Large-scale, perfectly timed bets on prediction markets and oil futures coinciding with major developments in the US-Iran conflict have sparked concerns over potential prediction market insider trading.
- Traders made millions by accurately predicting the timing of US airstrikes and the assassination of Ayatollah Ali Khamenei.
- Nearly $1 billion was bet on falling oil prices just hours before a ceasefire announcement.
- Regulators face significant hurdles in enforcement due to blockchain anonymity and underdeveloped commodity insider trading laws.
On February 27, the day before the US and Israel conducted strikes on Iran, approximately 150 accounts on Polymarket placed bets on the timing of the attacks. An analysis revealed these bets totaled $855,000, with 16 accounts each earning more than $100,000.
Following the strikes, an anonymous Polymarket user known as “Magamyman” earned over $553,000 by betting that Ayatollah Ali Khamenei would be removed from power moments before his assassination by Israeli forces. A crypto-analytics firm identified six other suspected insiders who collectively made $1.2 million following the leader’s death.

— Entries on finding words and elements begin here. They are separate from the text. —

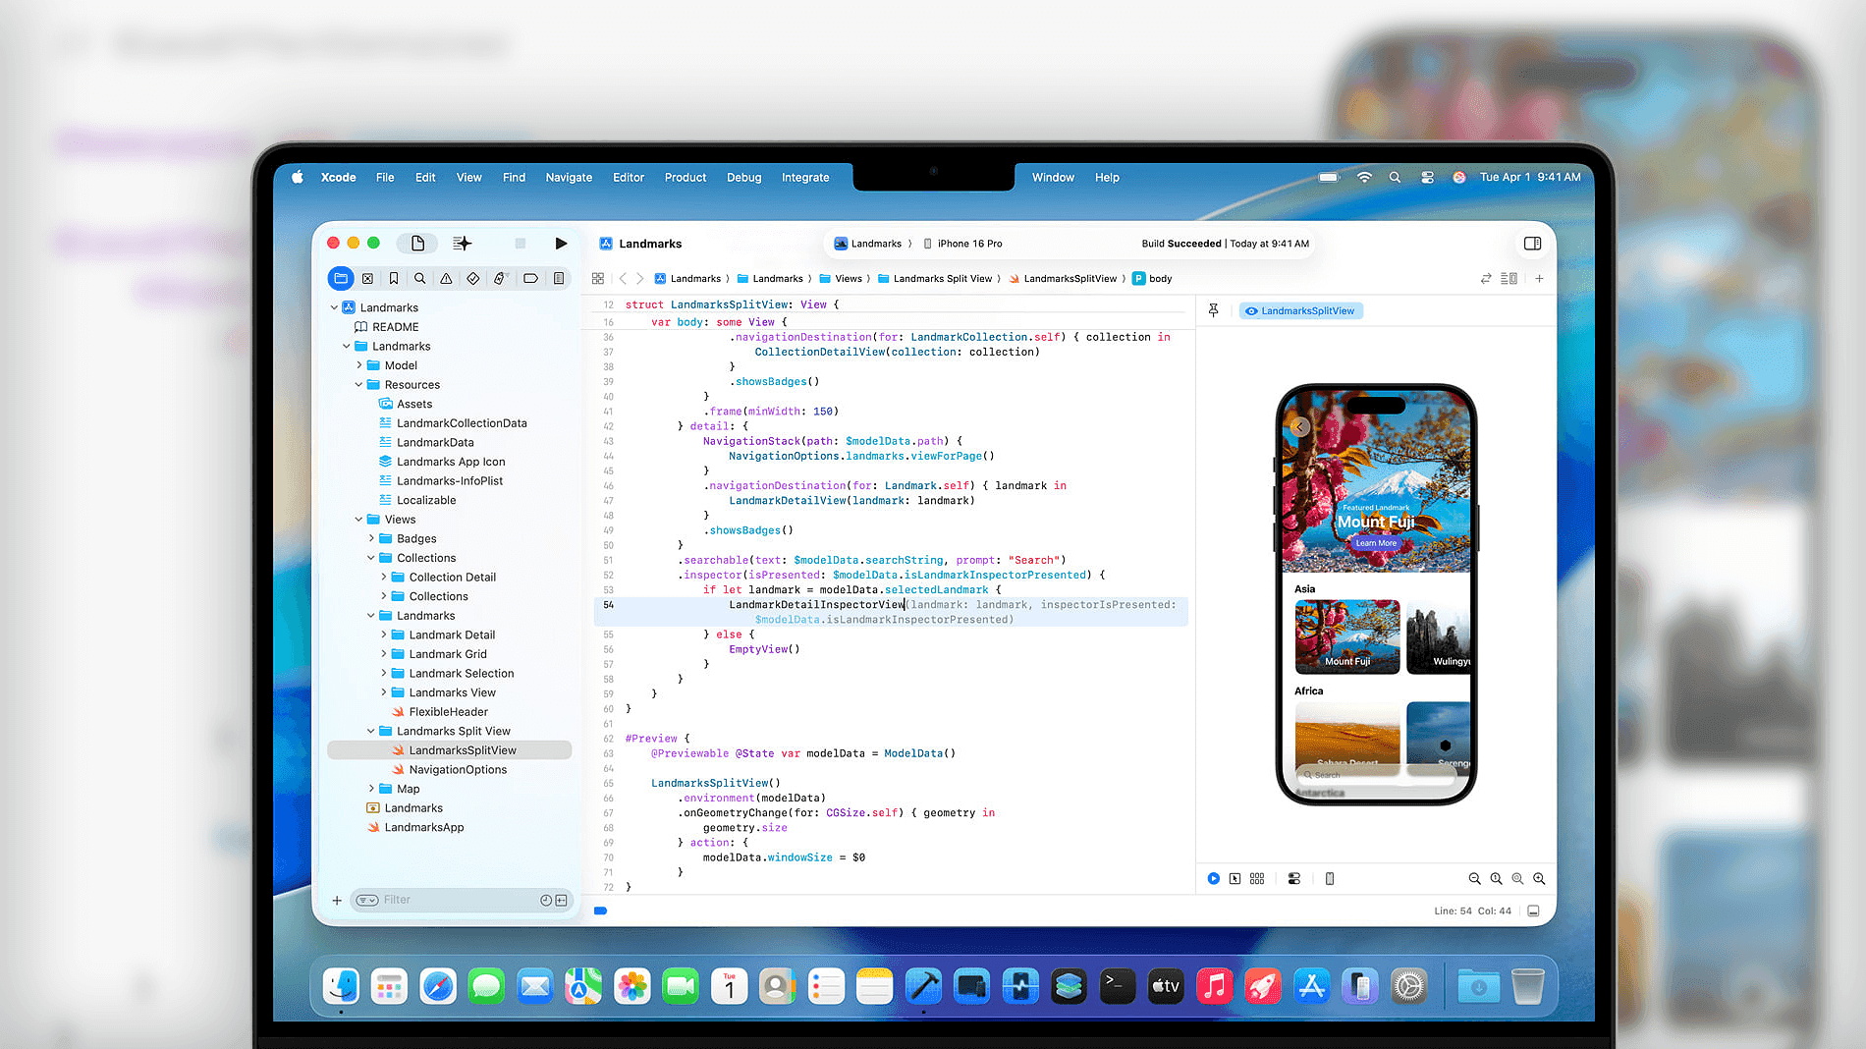Click the coding assistant sparkle icon
This screenshot has width=1866, height=1049.
point(462,244)
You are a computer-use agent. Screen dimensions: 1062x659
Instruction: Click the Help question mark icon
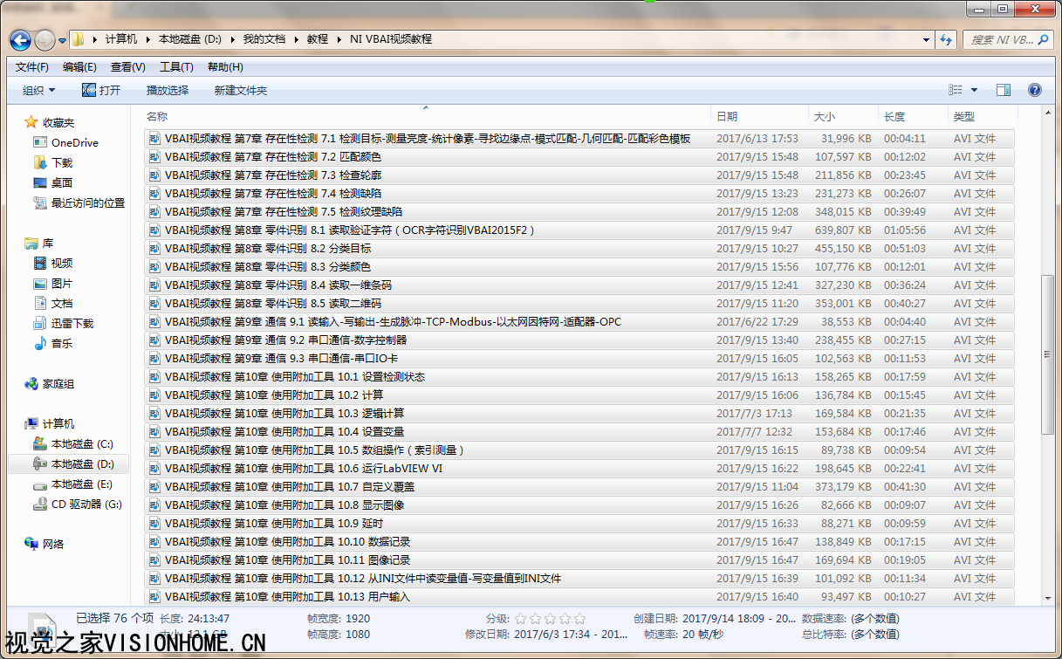point(1034,90)
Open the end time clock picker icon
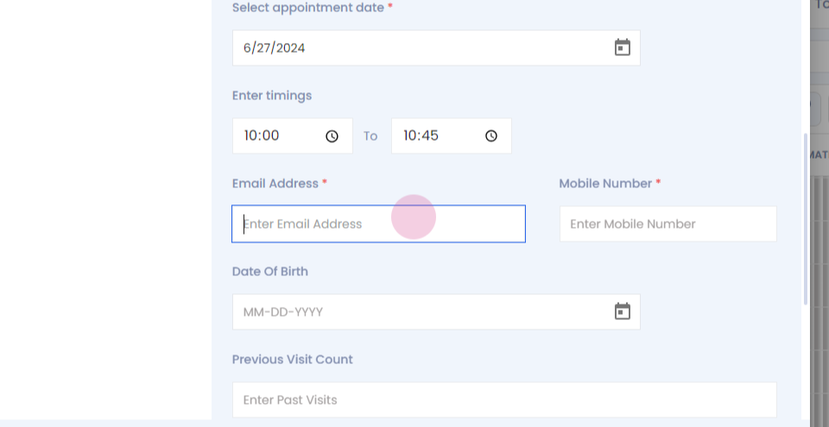The height and width of the screenshot is (427, 829). pos(491,136)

Suspicious Market Activity
Similar patterns emerged on April 7, when at least 50 Polymarket accounts bet on a US-Iran ceasefire hours before Donald Trump announced the agreement on Truth Social.

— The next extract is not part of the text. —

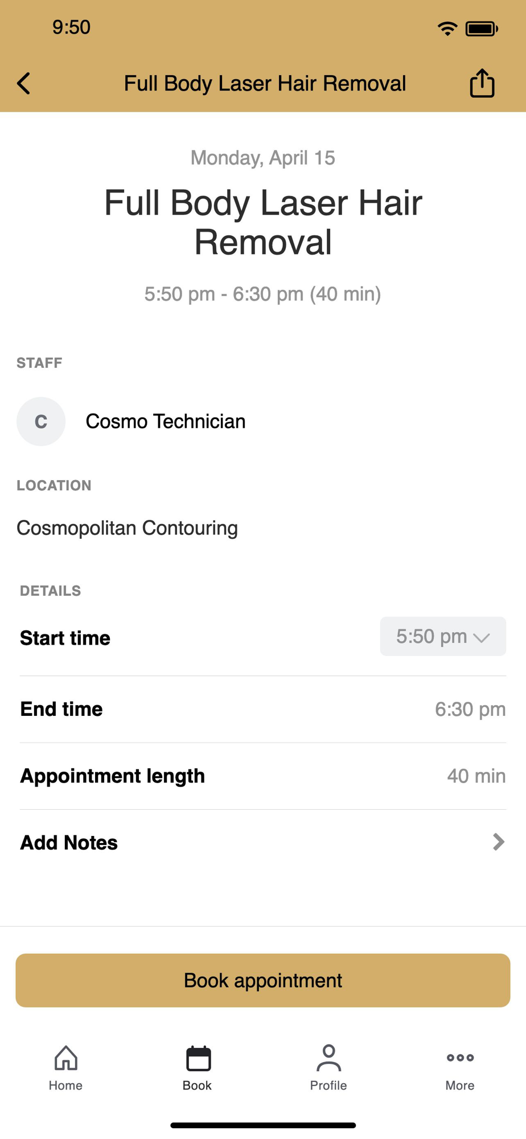Tap the chevron beside Add Notes
The height and width of the screenshot is (1139, 526).
coord(498,842)
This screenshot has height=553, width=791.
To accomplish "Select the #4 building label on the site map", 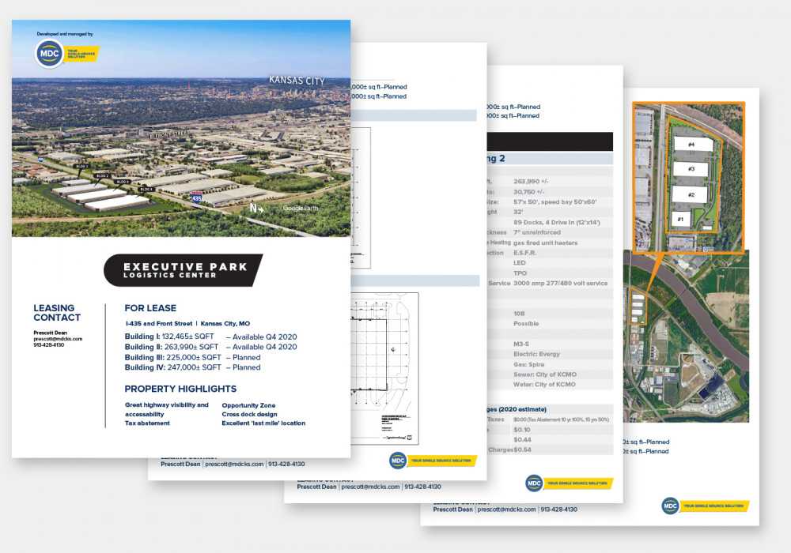I will point(691,145).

The activity extended beyond prediction markets into commodity derivatives. Traders spent $950 million on oil futures, betting prices would drop, just hours before the ceasefire announcement. This followed a March 23 event where $580 million was bet on oil futures 15 minutes before Trump announced “productive” talks with Iran, triggering a market sell-off.
“Many of them bear the hallmarks of suspicious trades that would naturally warrant investigation,” said Andrew Verstein, a law professor at the University of California at Los Angeles.

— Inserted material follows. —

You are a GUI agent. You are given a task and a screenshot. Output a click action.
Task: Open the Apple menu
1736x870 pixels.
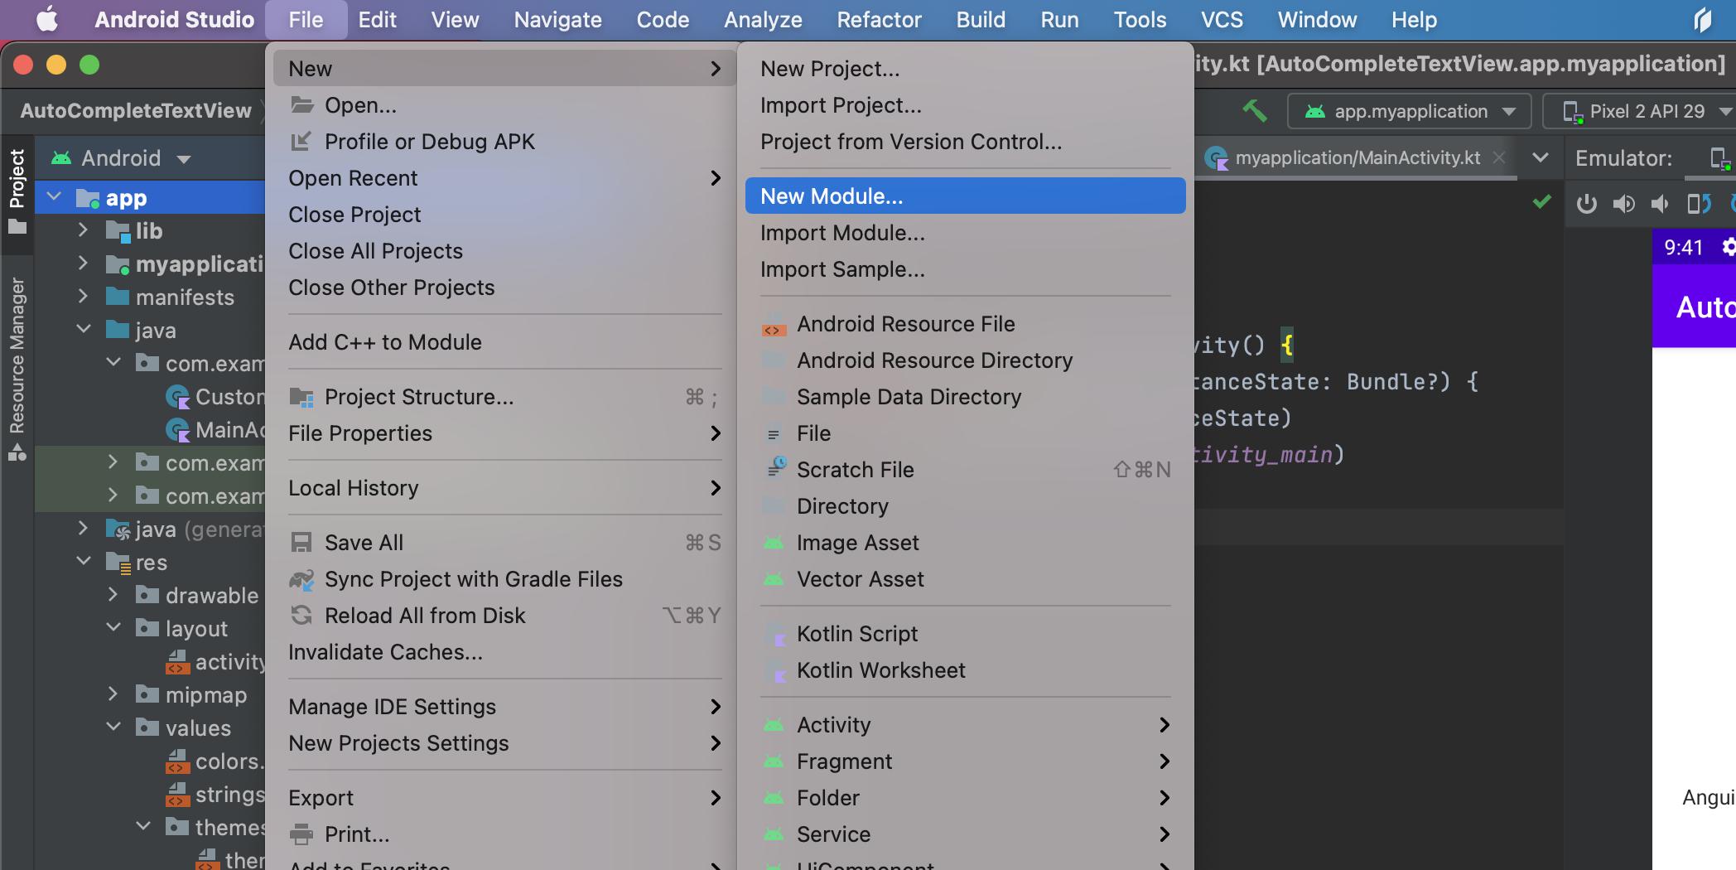[47, 20]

The Regulatory ‘Wild West’
The Commodity Futures Trading Commission (CFTC), which regulates futures markets, has reportedly launched investigations into the oil futures trades from March and April. However, the agency has not publicly announced these probes.
CFTC Commissioner Michael Selig told Congress the agency is prepared to punish insider trading, warning that offenders “will face the full force of the law.” However, Selig stated that no new regulations will be issued until the commission has five seated members.
The industry currently faces a fragmented legal landscape. Kalshi, a competitor to Polymarket, has faced criminal charges in Arizona for election bets and a temporary ban in Nevada for operating without a gambling license. Kalshi has argued that the CFTC holds exclusive jurisdiction over such markets.
Legal and Ethical Challenges
Legal experts warn that prosecuting insider trading in these markets is difficult. Unlike stock trading regulated by the SEC, commodity futures laws are less developed.
Joshua Mitts, a law professor at Columbia University, noted that blockchain and other anonymized trading methods make it difficult for prosecutors to identify traders or prove that information was misappropriated.
In response to these concerns, a bipartisan group of representatives introduced a bill in late March. The proposed legislation would ban members of Congress and senior federal staff from participating in prediction market contracts related to political events or policy decisions.
White House spokesperson Davis Ingle stated that federal employees are subject to ethics guidelines prohibiting the use of nonpublic information for financial gain, calling implications of administration involvement “baseless and irresponsible reporting.”